Faiz Sucuoğlu baklayı ağzından çıkardı: “Hastaneler kamu-özel işbirliği ile inşa edilecek, detaylar belirsiz”

Sağlık Bakanı Sayın Faiz Sucuoğlu, Yeni Bakış gazetesine, yeni hastanelerin finansmanına ilişkin açıklamalarda bulundu. Sağlıkta özelleştirme devri başlıyor. Faiz beyin açıklamasının detayları şöyle:

  1. Yeni devlet hastanesinin finansmanını Türkiye Cumhuriyeti karşılayacak.
  2. Türkiye’deki şehir hastanelerinin statüsünün aynısı uygulanacak.
  3. İhaleye çıkılacak.
  4. İhaleyi kazanacak olan firma hastaneyi bitirdikten sonra 20-25 yılda yatırımının geri dönüşünü alacak.
  5. Türkiye garantimiz olacak (BÖ: Yatırımcı yıllık öngörülen geri dönüşü alamadığı zaman Türkiye yatırımcıya bir ödeme gerçekleştirecek).
  6. İhalenin Türkiye’de mi yoksa KKTC’de mi açılacağı konusu henüz belirsiz.
  7. 200 bin metre karelik alana hastane yapacak firma bizde varsa onlar da ihaleye katılabilecek.
  8. Ülkemizdeki küçük hastanelerin yapımı da aynı metotla gerçekleşecek.
  9. Küçük hastaneler 1,5 yılda, büyük hastaneler 2 yılda tamamlanacak.
  10. Bu modelle yapılacak hastanelerin altyapı harcamaları için sağlık fonu kullanılmayacak –garanti kapsamında firma(lar) bakım onarım işlemlerinden sorumlu olacak; eğer sorumluluklarını yerine getirmezlerse onlara yapılacak ödemelerden kesintiye gidilerek bu bakım onarım işleri yapılacak.
  11. Bu konuda (hastane yatırımının finansmanı) ayrıntılı bilgi edinmek isteyenler Türkiye’deki sistemi (BÖ: şehir hastaneleri konsepti ile yapılan hastaneleri) incelesin.
  12. Muhalefet buna karşı çıkıyorsa Dr. Burhan Nalbantoğlu ile devam edeceğiz (BÖ: Bizde gerekli finansman kaynağı yok, Türkiye de KÖİ modeli dışında herhangi bir finansman sağlamayacağını net olarak ifade ediyor).
  13. Türkiye 2 milyon versin de bütün hastaneleri yapalım diye bekleniyorsa Türkiye de dünya da böyle bir sistemle çalışmıyor.

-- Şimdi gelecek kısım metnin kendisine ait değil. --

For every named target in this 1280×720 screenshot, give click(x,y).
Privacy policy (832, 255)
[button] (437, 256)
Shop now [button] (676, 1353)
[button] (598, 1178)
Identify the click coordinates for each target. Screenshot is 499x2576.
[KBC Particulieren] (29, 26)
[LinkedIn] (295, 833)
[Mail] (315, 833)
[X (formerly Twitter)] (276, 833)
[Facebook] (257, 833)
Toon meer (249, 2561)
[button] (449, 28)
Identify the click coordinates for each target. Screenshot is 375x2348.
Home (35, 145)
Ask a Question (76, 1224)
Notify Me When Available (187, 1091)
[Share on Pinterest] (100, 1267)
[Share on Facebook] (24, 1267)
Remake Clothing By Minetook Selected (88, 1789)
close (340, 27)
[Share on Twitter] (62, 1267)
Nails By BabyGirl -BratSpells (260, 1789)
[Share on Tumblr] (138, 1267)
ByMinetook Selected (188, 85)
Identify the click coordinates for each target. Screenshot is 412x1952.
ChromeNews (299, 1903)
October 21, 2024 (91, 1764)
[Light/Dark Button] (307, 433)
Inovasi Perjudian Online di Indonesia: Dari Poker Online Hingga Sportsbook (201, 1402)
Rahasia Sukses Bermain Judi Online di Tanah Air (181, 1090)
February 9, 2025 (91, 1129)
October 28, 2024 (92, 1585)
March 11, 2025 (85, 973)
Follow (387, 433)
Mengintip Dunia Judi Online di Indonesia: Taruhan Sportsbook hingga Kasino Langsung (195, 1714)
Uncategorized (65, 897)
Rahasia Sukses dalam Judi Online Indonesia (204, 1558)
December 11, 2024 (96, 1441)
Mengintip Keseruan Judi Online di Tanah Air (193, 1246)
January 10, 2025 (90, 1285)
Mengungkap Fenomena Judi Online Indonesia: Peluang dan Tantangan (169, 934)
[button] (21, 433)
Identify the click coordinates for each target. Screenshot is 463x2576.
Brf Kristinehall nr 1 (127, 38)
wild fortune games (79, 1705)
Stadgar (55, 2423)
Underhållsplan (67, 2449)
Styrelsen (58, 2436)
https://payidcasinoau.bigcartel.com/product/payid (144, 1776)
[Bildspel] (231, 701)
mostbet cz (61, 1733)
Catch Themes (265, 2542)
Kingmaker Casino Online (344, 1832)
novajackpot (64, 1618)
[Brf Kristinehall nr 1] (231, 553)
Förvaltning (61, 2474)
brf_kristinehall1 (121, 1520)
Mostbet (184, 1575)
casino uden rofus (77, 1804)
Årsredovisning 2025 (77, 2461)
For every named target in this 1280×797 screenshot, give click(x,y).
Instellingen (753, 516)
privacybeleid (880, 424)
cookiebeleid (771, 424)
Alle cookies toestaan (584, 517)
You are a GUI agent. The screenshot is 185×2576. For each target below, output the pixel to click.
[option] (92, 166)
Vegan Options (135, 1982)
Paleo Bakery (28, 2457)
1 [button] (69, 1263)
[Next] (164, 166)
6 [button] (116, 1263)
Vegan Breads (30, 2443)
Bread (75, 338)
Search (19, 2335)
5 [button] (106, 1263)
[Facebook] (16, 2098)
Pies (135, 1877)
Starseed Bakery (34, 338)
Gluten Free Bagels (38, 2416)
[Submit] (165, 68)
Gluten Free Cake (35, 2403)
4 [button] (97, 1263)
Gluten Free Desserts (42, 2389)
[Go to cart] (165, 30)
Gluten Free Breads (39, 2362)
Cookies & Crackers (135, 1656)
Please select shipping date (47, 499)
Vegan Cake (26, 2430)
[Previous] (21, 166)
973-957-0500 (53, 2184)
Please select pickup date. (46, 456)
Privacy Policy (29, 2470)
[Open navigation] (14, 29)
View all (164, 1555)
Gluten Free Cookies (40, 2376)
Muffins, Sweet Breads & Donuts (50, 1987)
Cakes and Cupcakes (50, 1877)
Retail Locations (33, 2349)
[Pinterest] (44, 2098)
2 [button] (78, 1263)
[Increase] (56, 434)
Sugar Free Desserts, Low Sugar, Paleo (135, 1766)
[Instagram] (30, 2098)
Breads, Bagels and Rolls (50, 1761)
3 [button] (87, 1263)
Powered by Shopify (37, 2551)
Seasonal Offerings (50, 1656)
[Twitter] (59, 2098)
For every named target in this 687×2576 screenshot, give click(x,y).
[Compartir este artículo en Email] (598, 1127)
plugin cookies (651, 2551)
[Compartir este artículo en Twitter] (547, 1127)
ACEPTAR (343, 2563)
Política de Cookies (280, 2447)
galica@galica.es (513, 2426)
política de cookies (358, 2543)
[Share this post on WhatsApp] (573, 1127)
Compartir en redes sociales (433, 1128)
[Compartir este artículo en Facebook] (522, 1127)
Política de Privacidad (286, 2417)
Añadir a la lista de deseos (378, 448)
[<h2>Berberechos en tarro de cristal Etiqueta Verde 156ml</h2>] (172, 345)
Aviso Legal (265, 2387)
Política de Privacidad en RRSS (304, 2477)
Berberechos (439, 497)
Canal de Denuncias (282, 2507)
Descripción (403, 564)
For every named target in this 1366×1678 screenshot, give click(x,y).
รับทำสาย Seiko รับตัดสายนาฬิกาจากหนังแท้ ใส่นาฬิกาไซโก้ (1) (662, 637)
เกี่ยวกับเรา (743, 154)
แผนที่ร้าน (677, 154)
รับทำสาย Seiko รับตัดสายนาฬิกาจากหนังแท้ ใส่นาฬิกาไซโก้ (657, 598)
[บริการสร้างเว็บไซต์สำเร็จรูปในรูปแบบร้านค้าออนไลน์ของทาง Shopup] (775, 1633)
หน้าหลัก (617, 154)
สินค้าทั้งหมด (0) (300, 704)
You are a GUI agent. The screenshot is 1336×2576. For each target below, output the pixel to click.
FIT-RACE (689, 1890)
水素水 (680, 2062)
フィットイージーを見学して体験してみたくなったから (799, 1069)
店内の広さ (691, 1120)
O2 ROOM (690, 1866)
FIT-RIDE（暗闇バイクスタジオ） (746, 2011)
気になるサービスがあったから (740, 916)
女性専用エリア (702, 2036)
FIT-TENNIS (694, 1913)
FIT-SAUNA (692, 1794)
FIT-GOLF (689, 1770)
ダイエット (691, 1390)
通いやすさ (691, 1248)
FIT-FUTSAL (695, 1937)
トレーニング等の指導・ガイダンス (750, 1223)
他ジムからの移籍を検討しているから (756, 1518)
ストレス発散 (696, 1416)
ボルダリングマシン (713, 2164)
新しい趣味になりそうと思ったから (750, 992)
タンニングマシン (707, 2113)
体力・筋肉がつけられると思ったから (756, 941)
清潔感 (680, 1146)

Sayın Faiz Sucuoğlu sözlerini şöyle tamamlıyor:

“Üniversitelerin de gündeme geldiği dönemde aynı ekibin babaları, amcaları karşı çıkıyordu. Zihniyet demek ki aynı, değişmiyor. Şimdi buna da karşı çıkıyorlar. Her ne hal ise üniversitelerde en önde alkış tutan kişiler bunlardır. Biz burada dünyayı yeniden keşfetmiyoruz. Bu sistemi merak eden Türkiye’deki sistemi alsın okusun. Eleştirisi olan ortaya koysun, biz bu eleştirileri de Türkiye ile görüşmeye hazırız. Biz yaptık doğrudur diye bir anlayışımız yoktur. Ancak böyle atılımların önü kesilmesin, yazık olur. Ufuklarını geniş tutsunlar”.

***

En sondan başlayarak Sayın Sucuoğlu’nun açıklamalarını yorumlamakta yarar görüyorum.

Biz hükümeti, yıllık % 5 ekonomik büyüme öngörüsü doğrultusunda ihtiyaç duyulan yılda yaklaşık 2 milyar TL’lik sabit sermaye yatırımlarının hayat bulmasını sağlayamadığı için eleştiriyoruz. 2016 ve 2017 yılında gerek kamu sabit sermaye yatırımlarında gerekse de özel sabit sermaye yatırımlarında hükümetin sergilediği çok düşük performans nedeniyle bir arpa boyu yol kat edilememiş ve ekonomik büyüme öngörüsünün çok altında bir büyüme gerçekleşmiştir. Atılım yanlısı, ufkunuzu geniş tuttuğunuz haliniz bu ise bir de atılıma karşı olsanız, ufkunuz dar olsa kim bilir nasıl bir yönetim sergileyecektiniz.

Üniversitelerle ilgili vakti zamanında yaşanan tartışma neydi bilemeyiz ancak bugün yükseköğrenimin ekonomimize yaptığı büyük katkıyı sanırız ki kimse inkâr edemez.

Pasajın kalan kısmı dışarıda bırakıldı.